Collectively, an RU, DU, and CU create a gNodeB, which serves as the radio access network (RAN) of cellular network 120. CU 129 can communicate with 5G core 139. The specific architecture of cellular network 120 can vary by embodiment. Edge cloud server systems outside of cellular network 120 may communicate, either directly, via the Internet, or via some other network, with components of cellular network 120. For example, DU 127-1 may be able to communicate with an edge cloud server system without routing data through CU 129 or 5G core 139. Other DUs may or may not have this capability.

While FIG. 1 illustrates various components of cellular network 120, other embodiments of cellular network 120 can vary the arrangement, communication paths, and specific components of cellular network 120. While RU 125 may include specialized radio access componentry to enable wireless communication with UE 110, other components of cellular network 120 may be implemented using either specialized hardware, specialized firmware, and/or specialized software executed on a general-purpose server system. In an O-RAN arrangement, specialized software on general-purpose hardware may be used to perform the functions of components such as DU 127, CU 129, and 5G core 139.

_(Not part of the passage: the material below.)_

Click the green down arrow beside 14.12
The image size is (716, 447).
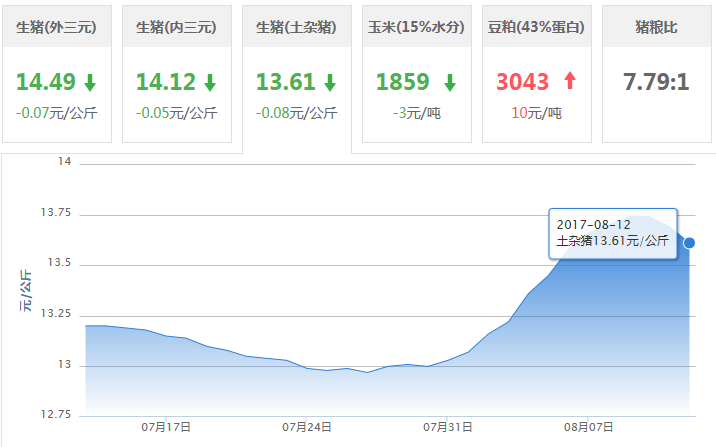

Functionality of such components can be co-located or located at disparate physical server systems. For example, certain components of 5G core 139 may be co-located with components of CU 129.

In a possible virtualized O-RAN implementation, CU 129, 5G core 139, and/or orchestrator 138 can be implemented virtually as software being executed by general-purpose computing equipment, such as in a data center of a cloud-computing platform, as detailed herein. Therefore, depending on needs, the functionality of a CU, and/or 5G core may be implemented locally to each other and/or specific functions of any given component can be performed by physically separated server systems (e.g., at different server farms). For example, some functions of a CU may be located at a same server facility as where the DU is executed, while other functions are executed at a separate server system. In the illustrated embodiment of system 100A, cloud-based cellular network components 128 include CU 129, 5G core 139, and orchestrator 138. Such cloud-based cellular network components 128 may be executed as specialized software executed by underlying general-purpose computer servers. Cloud-based cellular network components 128 may be executed on a third-party cloud-based computing platform or a cloud-based computing platform operated by the same entity that operates the RAN. A cloud-based computing platform may have the ability to devote additional hardware resources to cloud-based cellular network components 128 or implement additional instances of such components when requested.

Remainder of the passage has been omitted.